I have old copies of the official trade magazine of the nuclear industry (every industry has a trade mag, right?) in the 50′s it was called “Nucleonics”. It’s marvelous technological claptrap to look at. did you know that the way nuclear reactors work is that they simply boil water? they’re giant steam kettles, using the heat from the nuclear fusion to make st
to run antique design steam generators. that’s like using a sledge hammer to pound a thumb tack. morals and messy things like that had no part of the process. It was all about making tomorrow a better place to live for everybody.

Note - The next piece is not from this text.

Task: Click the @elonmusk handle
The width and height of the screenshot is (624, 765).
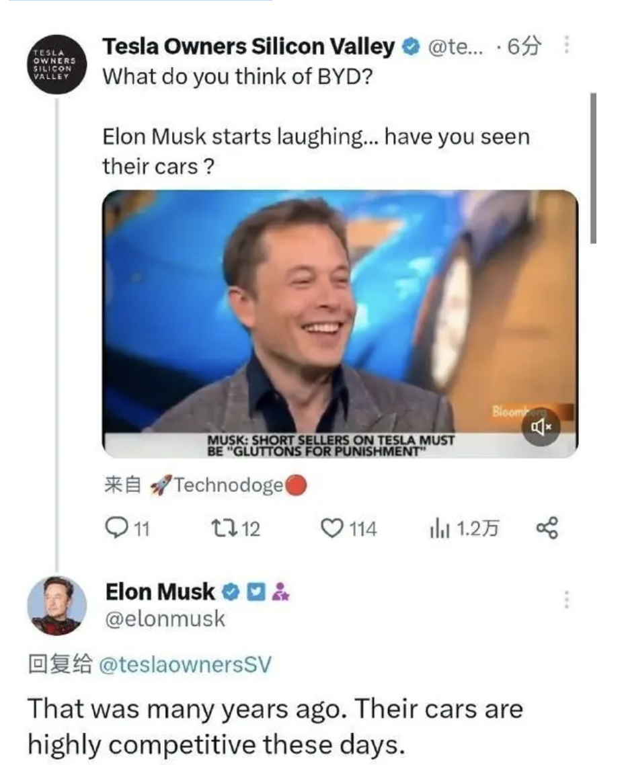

Thus, atomic autos seemed perfectly normal. No wonder the whole world is turning to religious extremism these days.
I love the styling on these cars. ever seen anything so “Jetson”? and this ‘seattle-ite xxi” isn’t even all that extreme. some of those dream cars were positively mad. they are where the batwing tail fin first emerged. Disc brakes, gull wing doors, push button everything, etc. etc. things we take for standard today first were tested on these cars.
Credit needs to be given to the krazy kar kustomizers of the period as well. George Barris, Daryl Starbird, Dean Cushenberry, and Ed Roth are among a huge number of customizers who were watched VERY closely by Detroit. The big three auto makers (and all of the smaller compeitors) stole ideas liberally from the custom car culture. It became infuriating (and a backhanded compliment) to many of those guys and they furiously came up with more ideas just to stay ahead of detroit’s rip off game.

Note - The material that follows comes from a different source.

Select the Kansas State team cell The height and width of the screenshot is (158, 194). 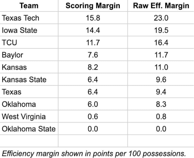tap(24, 80)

For instance, those chrome “torpedo tits” on the front of the fifties Cadillac bumpers were called “dagmars”. they were named after a z-level hollywood sex bomb (with huge “talents”) as a sort of honor/joke – by the customizers. suddenly, dagmars were on cadillacs? Go figger.
Another for instance? ed “Big Daddy” Roth, being one of the more nutty customizers, innovated the “bubble top” on his “beatnik bandit” custom car. He made it by “slumping a big piece of plexiglass in a pizza over at a pizza parlor down the street from his shop. top that, Detroit!

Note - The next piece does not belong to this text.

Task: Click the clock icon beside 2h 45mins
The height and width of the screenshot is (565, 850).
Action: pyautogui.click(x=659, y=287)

But, the dream cars campaign is where these amazing new ideas were presented to wow the public. people flocked to see them they literally were dumbstruck. I remember crawling inside the seattle-ite xxi when i was a little kid attending the Seattle world’s fair (or maybe it was a Dean Cushenberry custom. I forget. They all looked alike to a dumb kid.) But, it certainly made an impact on me. I still am in love with the future, except that the future is a whole lot darker than it was back in those days. Punks’ anthem of “no future for you” is today’s “bright hope for the future.” Sad, how we’ve changed.
So, where are all these ‘dream cars’ today? some of them were saved in storage (i’ve read). never seen them show up, though. A lot of them fell apart or were torn down for parts, etc. They sorta disappeared.
Maybe the most poignant ‘future’ for these ‘cars of the future’ is a river bank levy in Ohio. A friend of mine actually was told about this and went and checked it out. And, yup, there they were – squashed flat and used to control flooding on the (if i remember correctly) Ohio river. Not in a museum as sculpture, not in Las Vegas on display in Caesar’s or Harrah’s, not in a millionaire car collector’s garage. A muddy levy. A mere rusting lump of a future gone bad.